The identification of the sensorio-motor strip is an essential step in many cortical resections. It is best determined by electrical stimulation under local anesthesia or sensory evoked potentials under general anesthesia. For the last 20 years, surgical interventions for the treatment of epilepsy have been carried out in conscious patients under local anesthesia
11. Each neurosurgical center seems to establish its own anesthesia technique for awake craniotomies
3,10,12-14. Generally, local anesthesia, conscious-sedation anesthesia, or monitored anesthesia care are preferred
4-10. However, there is a potential risk for the patient to become uncooperative and agitated, and to object to the continuation of the procedure. Therefore, goal is to render the patient alert, cooperative and participative in verbal and motor testing when indicated. During conscious sedation, the intraoperative problems encountered include convulsions, excessive sedation, respiratory depression, nausea and vomiting, pulmonary aspiration, tightness of the brain, and local anesthetic toxicity
3,5,10,15. The anesthesiologist should adequately control sudden bursts of epileptic activity and may have to administer a general anesthetic to permit termination of the procedure. Respiratory depression under conscious-sedation anesthesia is an untoward effect associated with the use of high dose narcotics and / or sedatives. Hypoxia and hypercarbia have adverse effects on cerebral circulation leading to increase in the tightness of brain; so the objective, to insert LMAs in the presented cases, was to establish a patent and secured airway enabling normoventilation.

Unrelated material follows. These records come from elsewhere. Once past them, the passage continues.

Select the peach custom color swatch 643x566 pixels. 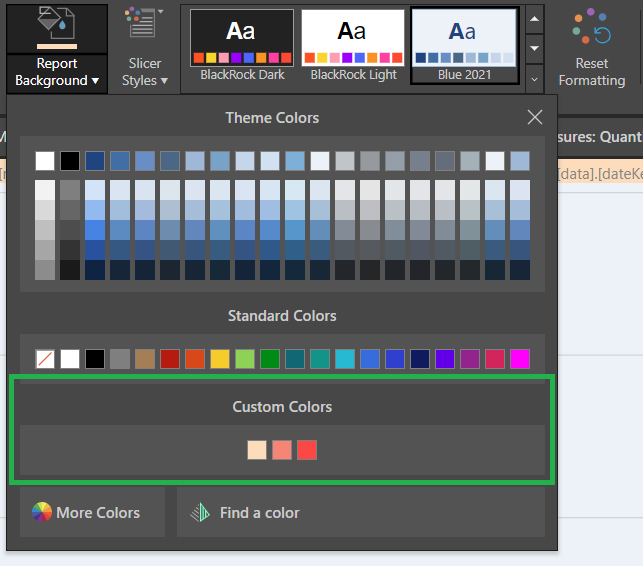pyautogui.click(x=257, y=450)
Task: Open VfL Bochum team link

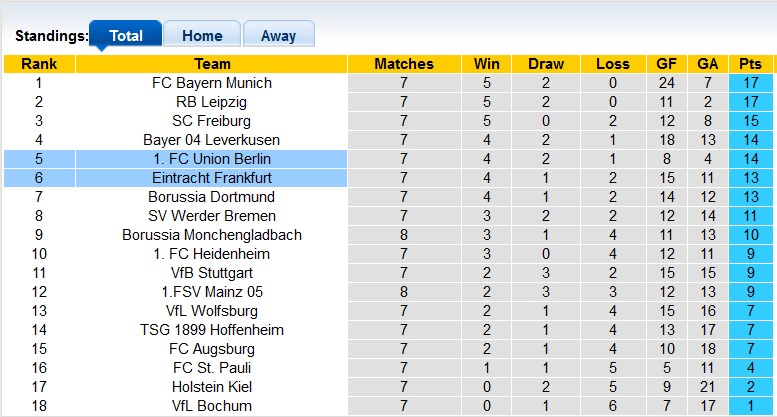Action: (x=212, y=406)
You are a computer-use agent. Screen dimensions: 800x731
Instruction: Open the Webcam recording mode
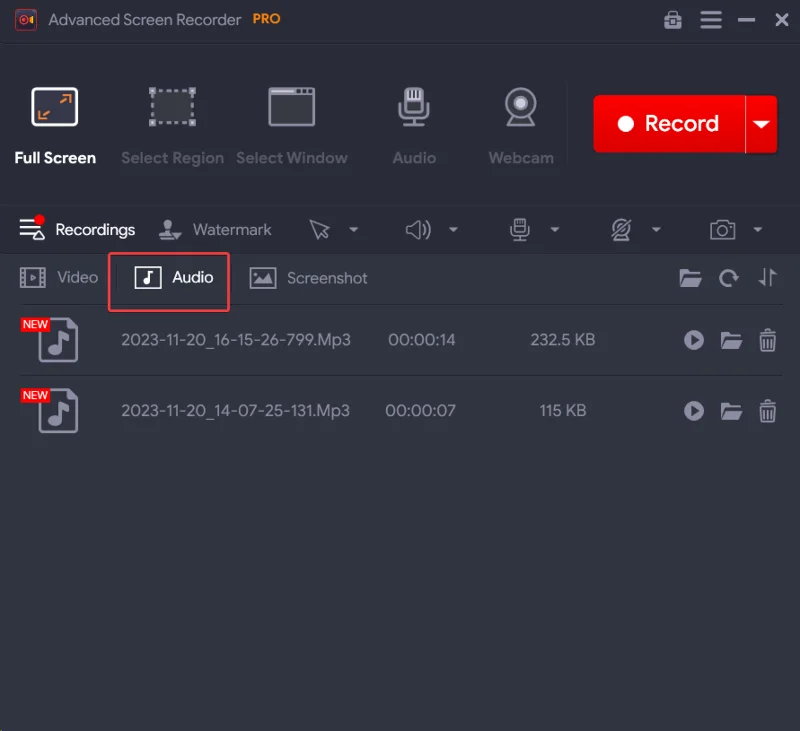[520, 118]
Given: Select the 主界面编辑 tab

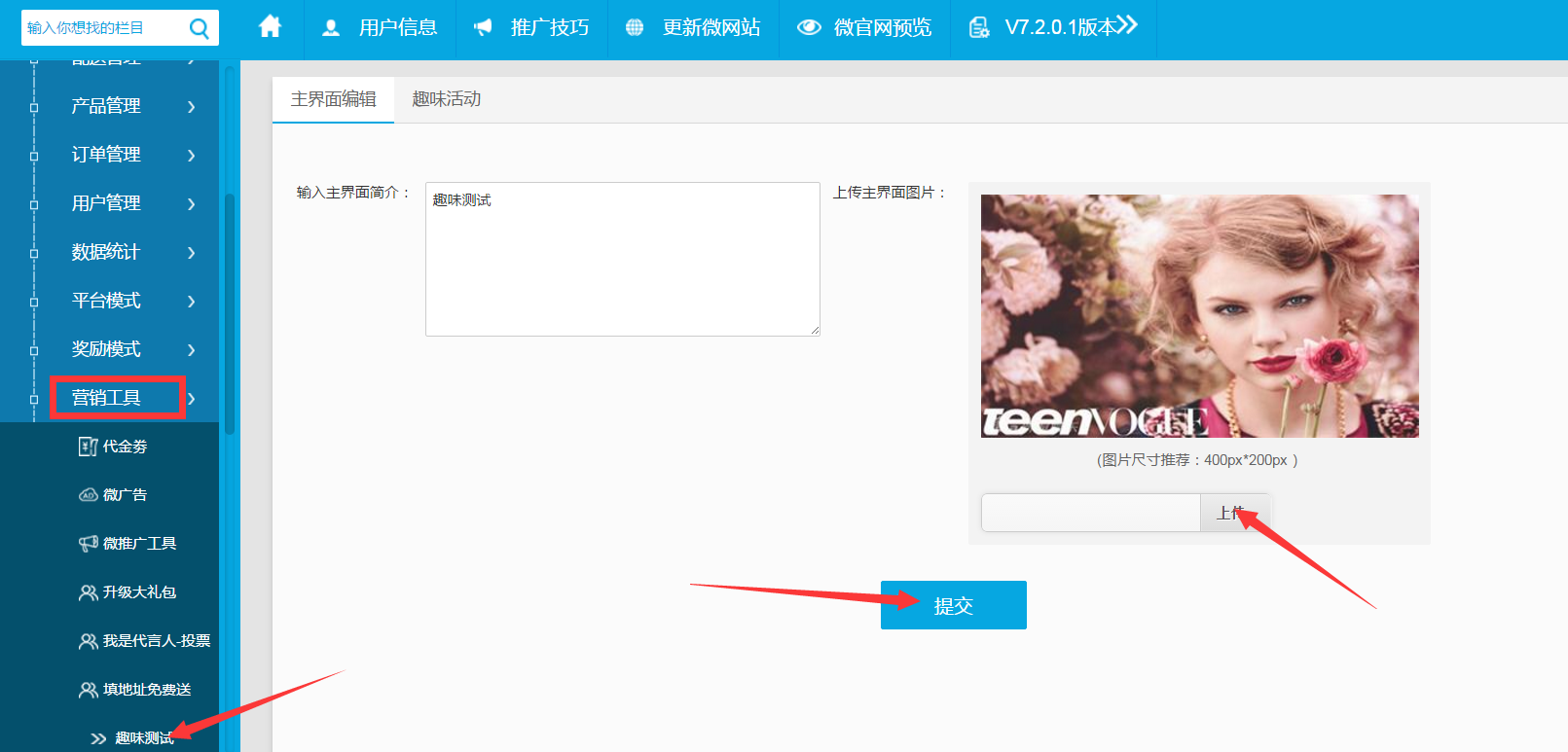Looking at the screenshot, I should pyautogui.click(x=333, y=99).
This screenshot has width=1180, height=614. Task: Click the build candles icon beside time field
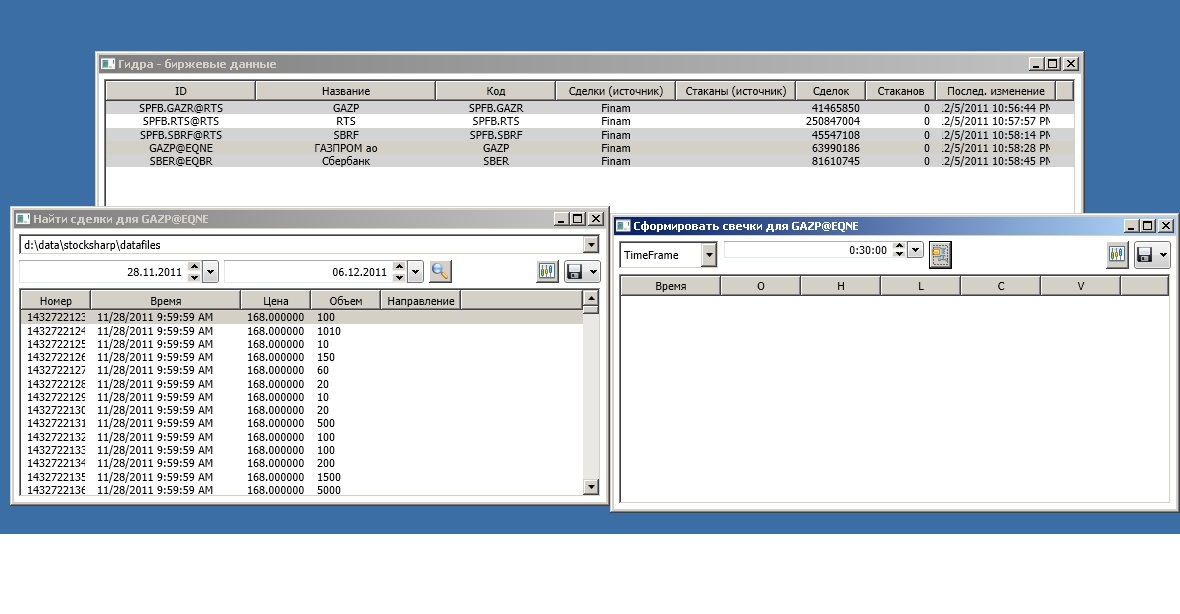(940, 255)
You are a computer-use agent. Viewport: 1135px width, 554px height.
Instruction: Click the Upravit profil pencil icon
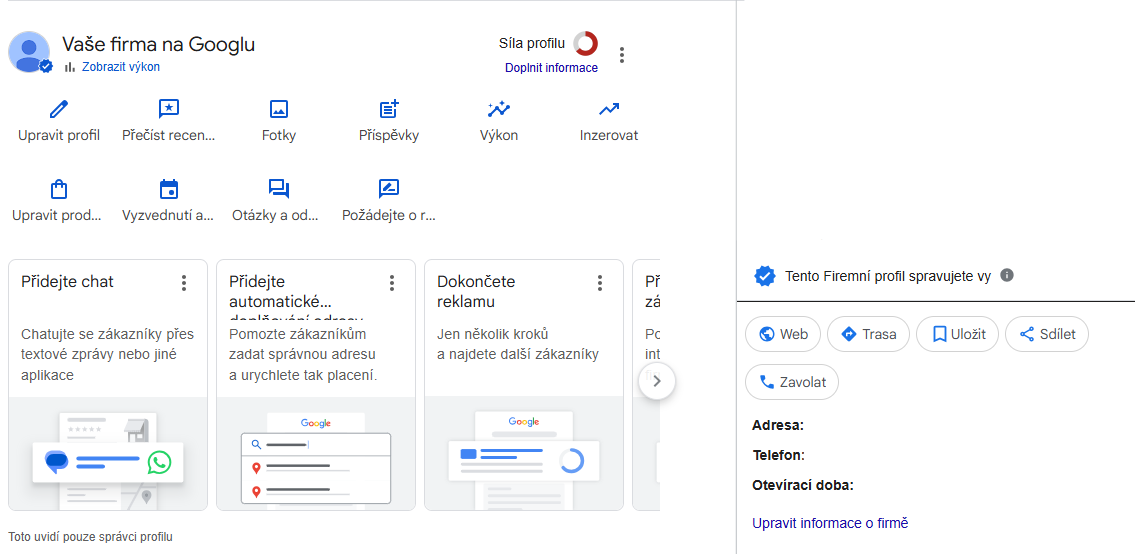coord(59,109)
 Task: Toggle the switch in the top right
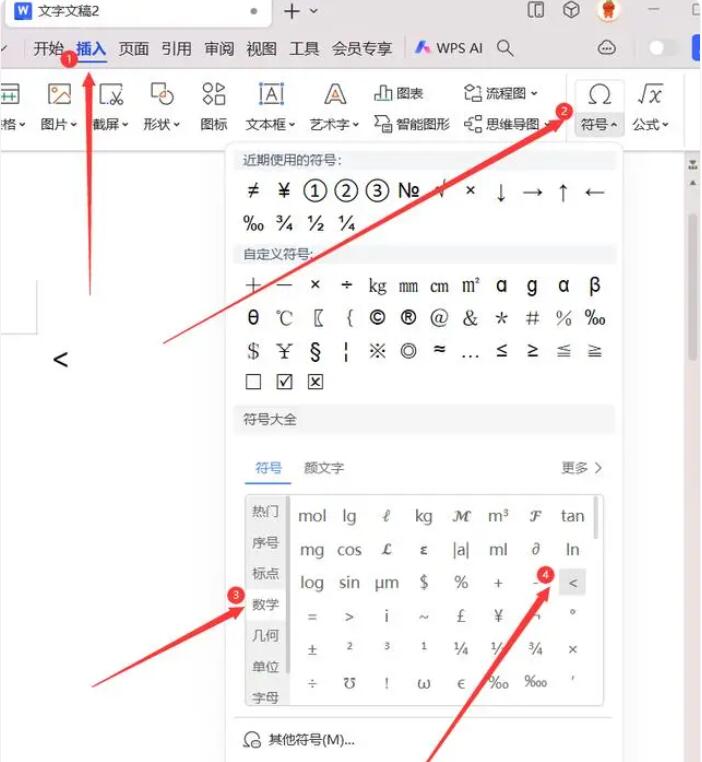pyautogui.click(x=662, y=48)
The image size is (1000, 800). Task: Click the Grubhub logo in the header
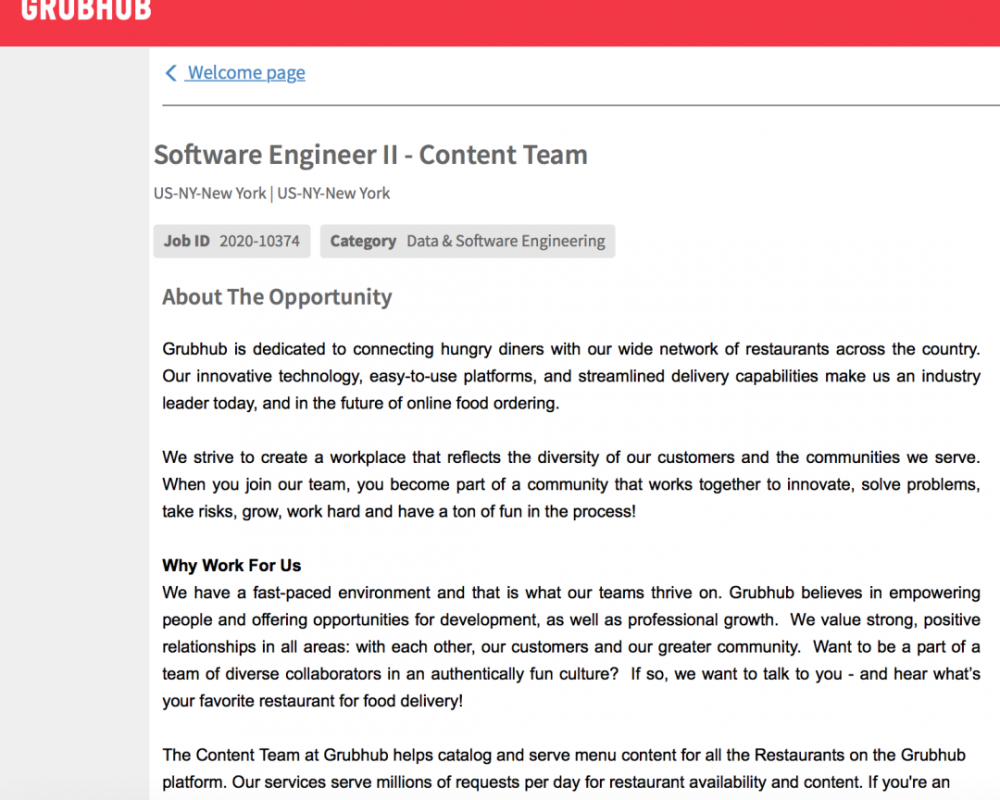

More commonly, patients experience nausea or vomiting which may be exacerbated during surgical stimulation, by the stripping of the dura or temporal lobe, or by the manipulations of the meningeal vessels. This is an important issue in heavily sedated patients leading deleterious effects. Considering these limitations, general anesthesia provides optimal conditions for the surgeon, a stable and safe conditions for the patient. These restrictions aside, local anesthesia remains a useful technique when approaching an epileptogenic lesion or tumor mass in eloquent areas such as the motor and speech areas. Although in a retrospective review done by Archer et al, patients undergoing craniotomy for surgical treatment of epilepsy with conscious-sedation anesthesia, had no peroperative morbidity or mortality related to anesthesia; in a prospective study done by Sarang and Dinsmore releaved that pain, agitation, excessive sedation and inability to perform cooperation could be seen as a complication
3,8. In our experience with four adult patients who had craniotomies under general anesthesia, they were easily awakened for the language evaluation during cortical mapping and were re-anesthetized after the procedure. During surgery in which cortical mapping was indicated, endotracheal intubation was not suitable since extubation of the trachea for mapping and reintubation would be dangerous and even impossible. Therefore the risks of loss of the airway and pulmonary aspiration might be minimized using the LMA
16-18. One can argue about the possible risk of pulmonary aspiration with the use of LMA. In a prospective survey of the use of LMA in 2359 patients, the incidence of regurgitation was reported to be 0.08 %
19. In all of our patients gastric decompression was accomplished prior to LMA insertion and after its removal. Use of the LMA also enables rapid induction of general anesthesia and control of the airway in the event of tonic-clonic seizure during stimulation cortical mapping procedures.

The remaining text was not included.